Сирень под пеплом | страница 37
Ах, скука в нас самих. Ни печенью, ни почкой не перегнать её. Однако чем помочь им?.. Что ж пустоту толочь-то? Мир накрывает ночь и... Пуста загадка мумий. Но ночь - пора раздумий... Всё остальное - в прочем.
Май 82 – октябрь 87 г.
Кладбищенские цветы
Ничего не выносите с кладбища.
Народная мудрость.
Мишка Юрьев был мужик маленький, но чувствительный, вот только в Бога не верил. И не то чтобы не верил, а в церковь не ходил. Все ж таки в глубине души была острастка, но поднималось все внутри протестом, когда указывали ему, как и что делать, чтобы Бога умилостивить. Не для того ж он жил! А для чего жить - церковь тоже ответа не давала.
Лишь когда Ириска померла, в церковь вошел на отпевание. И когда у гроба жены стоял, под заунывное пение попа не крестился, хоть рука и тянулась, а только крепче в кулаке шапку стискивал, а из глаз слезы катились. Поднимал он руку с шапкой, будто пот смахнуть, а сам слезы отирал. Да еще прикрывался левой рукой, как бы на часы смотрел. "Командирские", ее подарок, любимые, бесценные...
Вот к ней, к Ириске, Ирушке-игрушке своей, и собрался он в очередной день поминовения. Да решил сначала могилки родителей навестить, чтобы к Ирочке со спокойной душой... Прокатил он на велосипеде через весь свой районный центр на окраинные Уползы, куда стали хоронить уже давно, с тех пор как перестали принимать упокойников на городском кладбище. Помянул, сидя перед железными крестами мамку с папкой, остатки в четвертинке и закуску нехитрую - хлеб с колбасой да огурец соленый - в холстинную сумку собрал и прикрутил ее к рулю, можно ехать к Ирочке. Ей-то повезло: на городском к матери под бочок положили, в тещину могилу, давнюю.
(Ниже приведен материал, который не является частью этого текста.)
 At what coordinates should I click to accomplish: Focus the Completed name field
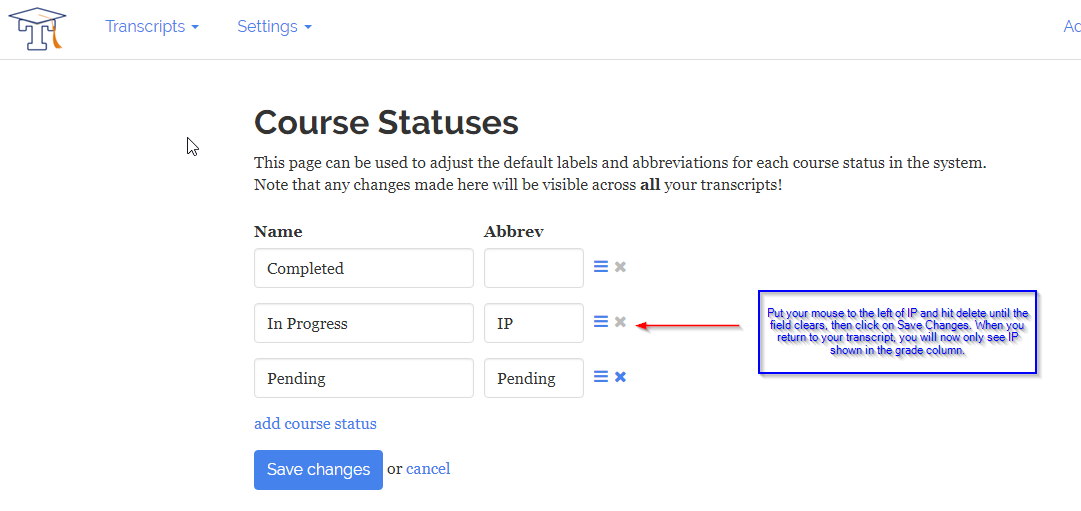point(363,268)
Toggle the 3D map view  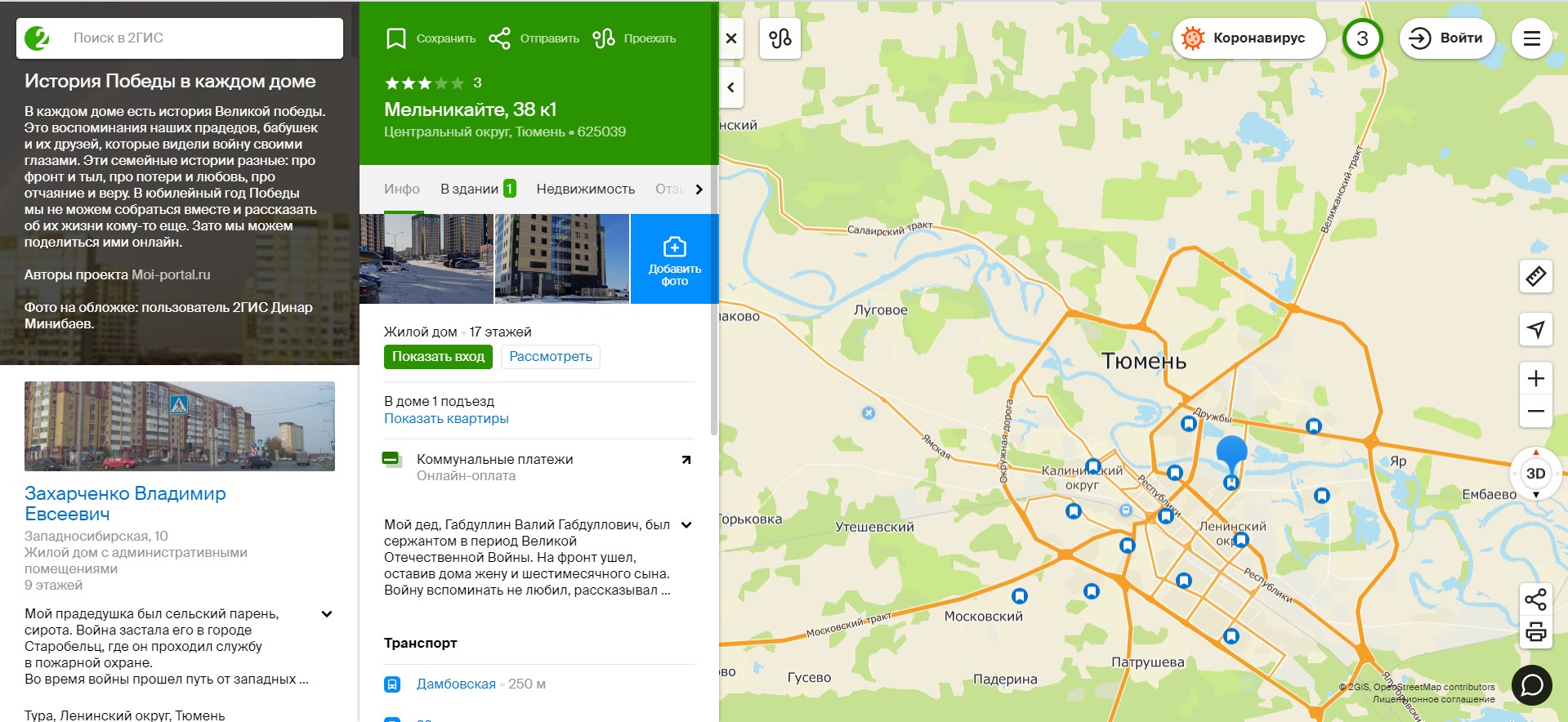[1535, 474]
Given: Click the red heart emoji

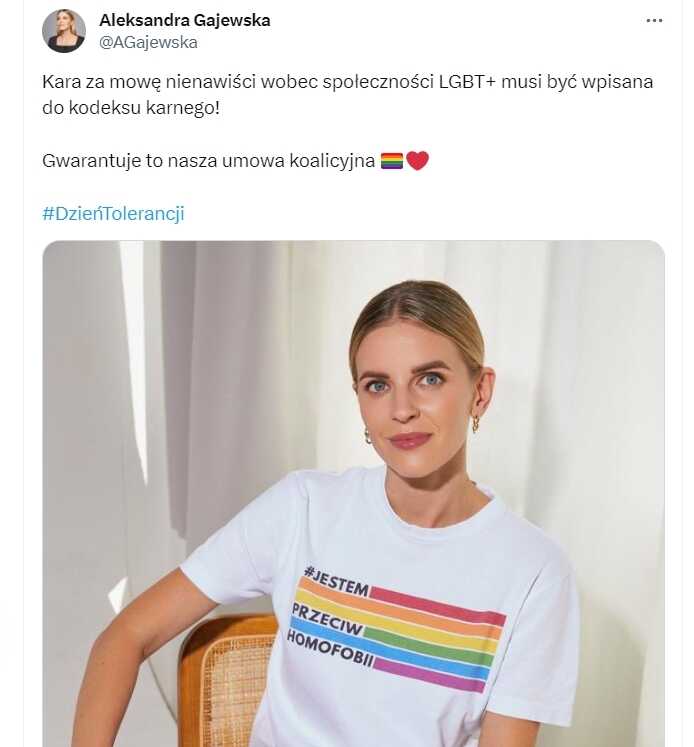Looking at the screenshot, I should [418, 161].
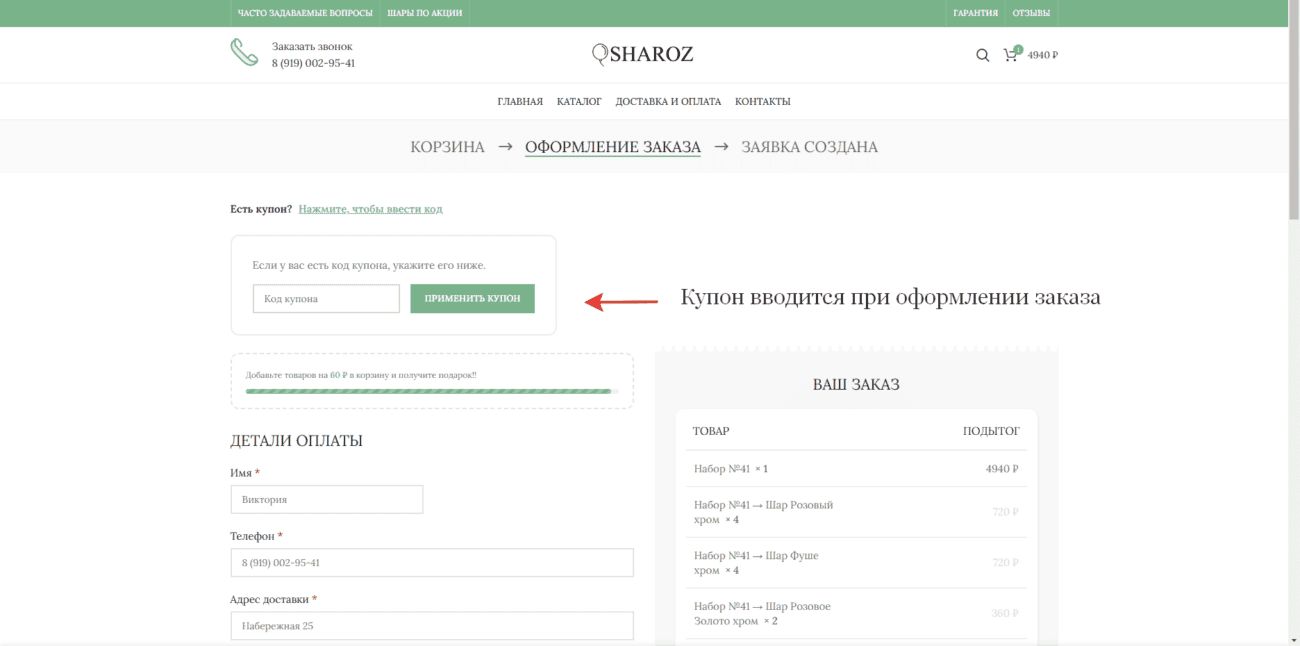Click the Код купона input field
This screenshot has width=1300, height=646.
(x=326, y=299)
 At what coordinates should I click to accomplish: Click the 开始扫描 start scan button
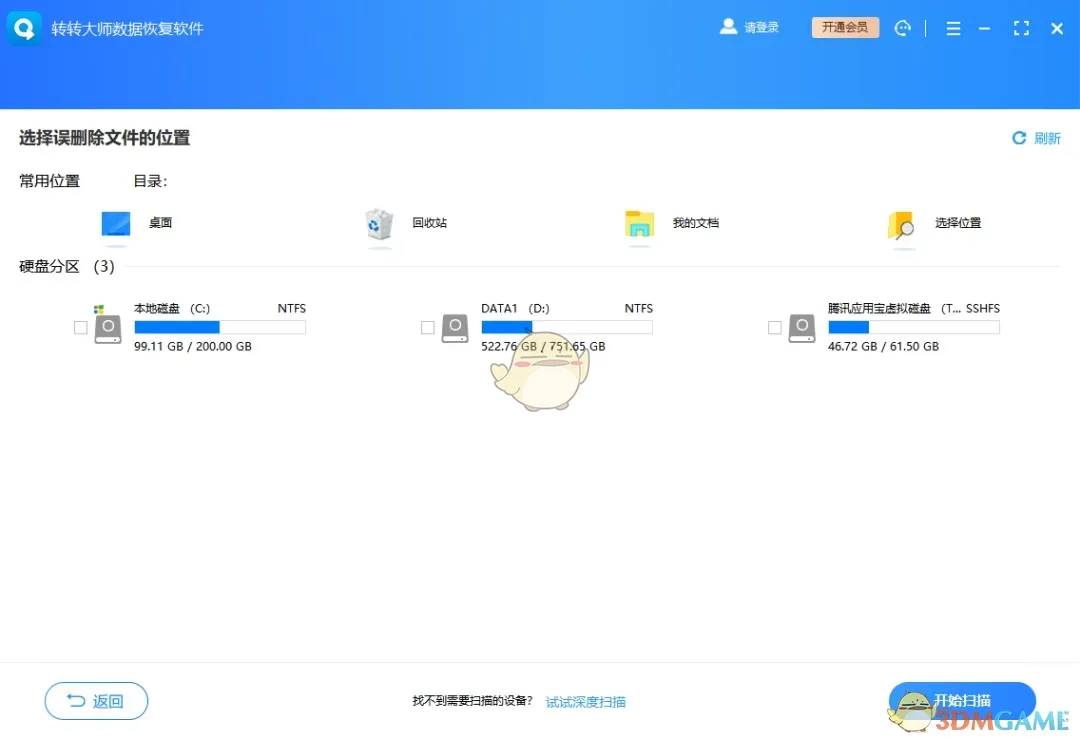(x=962, y=700)
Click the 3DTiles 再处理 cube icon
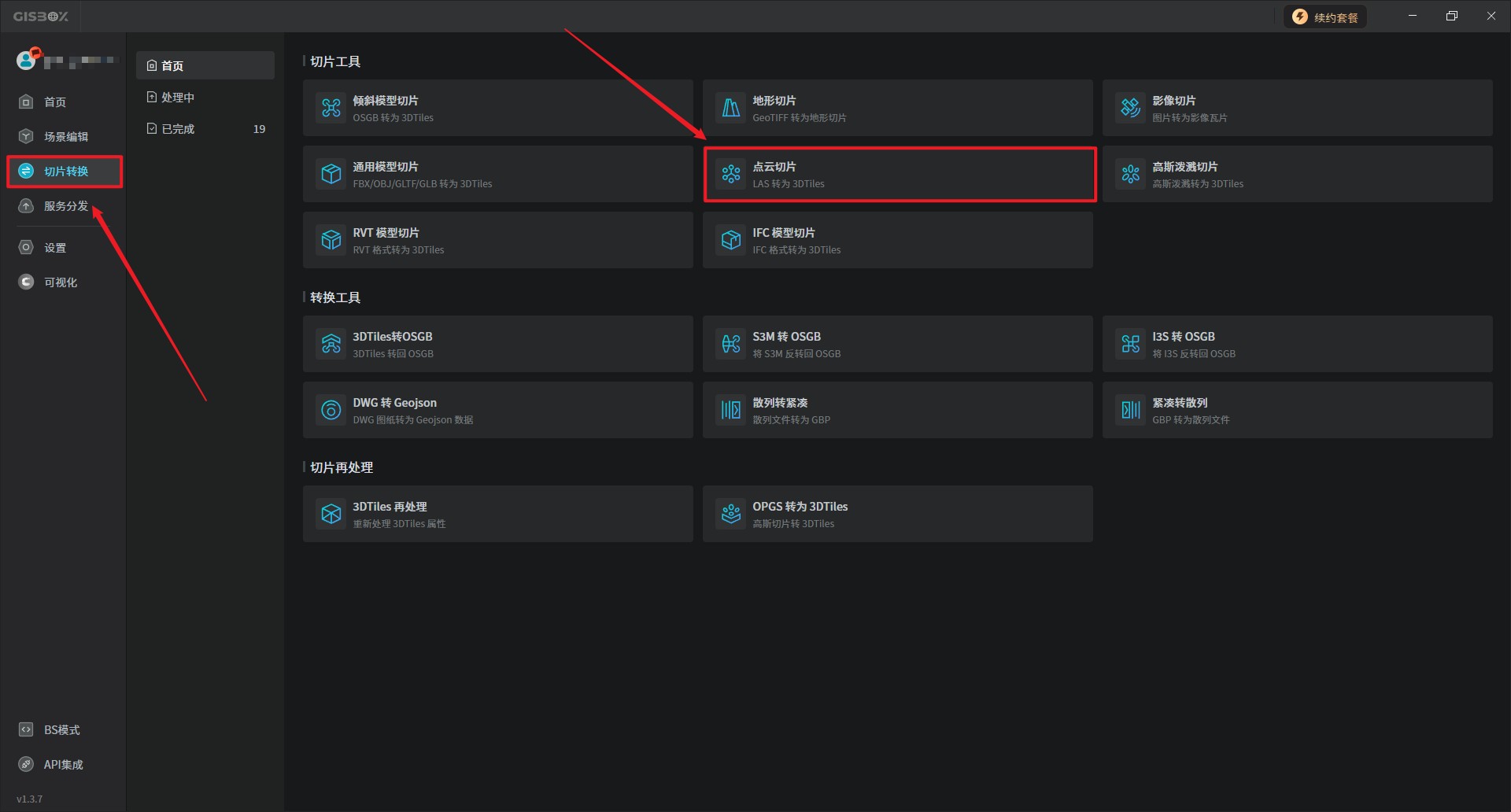This screenshot has height=812, width=1511. (x=331, y=514)
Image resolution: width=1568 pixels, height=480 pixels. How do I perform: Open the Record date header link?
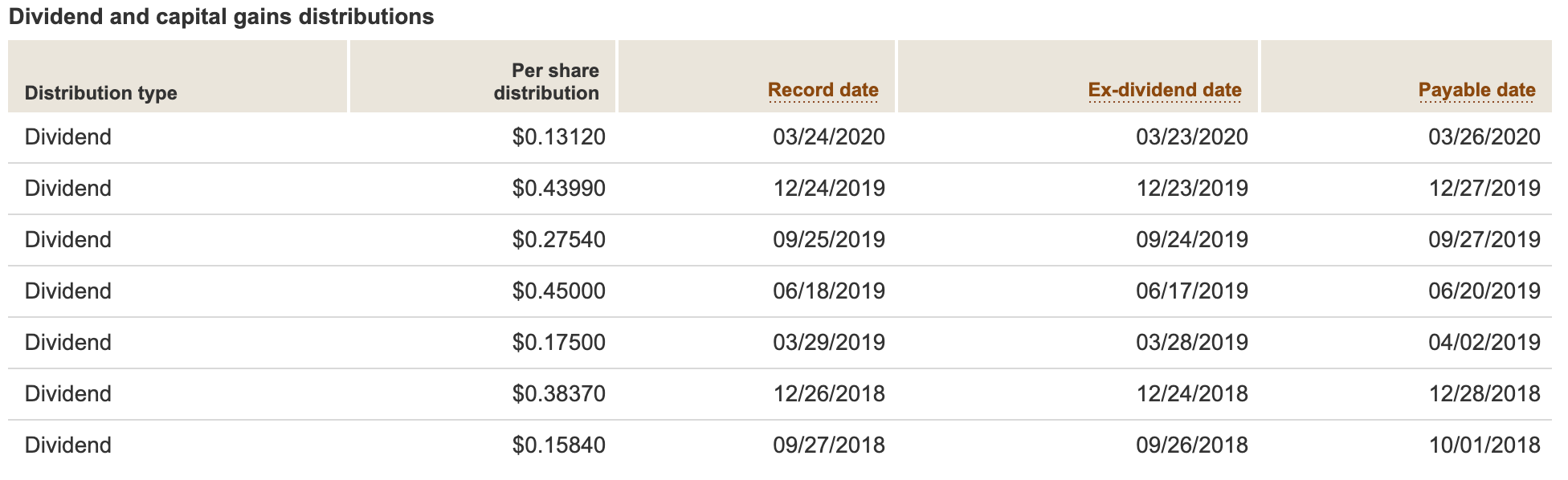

И уж ногу он было закинул за раму, как вдруг бросились ему в глаза росшие вдоль по оградке цветики. Голубенькие, как бы дрожащие на ветру, вызывали они и жалость, и сострадание. А главное - Мишка-то это знал, специально когда-то искал такие - назывались они ирисы! И так ему захотелось взять их к Ириске своей, такой же голубоглазой и беззащитной в его памяти, что не удержался он, подкопал заскорузлыми пальцами неглубокие луковичные корни в рыхлой кладбищенской земле, соорудил из валявшейся на соседнем холмике старой газеты подобие коробки, уложил бережно цветы и приладил осторожно к велосипедному багажнику. Подумал, шнурки из ботинок вынул и, пропустив через проткнутые в бумаге дырочки, прикрутил к металлическому основанию.
Недавно смазанные педали крутились легко, почти без нажима, и на душе было грустно и легко, как в какие-нибудь осенние праздники. И полгорода уже проехал он, как случилось странное происшествие. Вдруг он понял, притормаживая на длинном и все более круто падающем к реке спуске, что тормоза у него не держат. Педали стоят, а тормозов нет. И велосипед все набирает и набирает скорость. А впереди поворот. И вылетает из-за поворота огромная черная машина с металлической решеткой впереди - "Джип Чероки", что ли. Сын одно время все автожурналы таскал. Да разве ж разберешь эти иномарки! И летят они друг другу навстречу, и вот-вот уже столкнутся. Оцепеневший велосипедист никак руль не вывернет, а джипу так и вовсе все до смеху - крутые пацаны в нем. Шеф послал на речку машину помыть - как тут не расслабиться. Ширнулись, купнулись, теперь отдыхают с интересом. Мишка еще сильнее жмет на педали, и они вдруг срываются. Потерявши равновесие, он случайно увиливает от надвигающейся громады джипа, и несется, все больше заваливаясь, прямо в редкий штакетник чьего-то палисадника.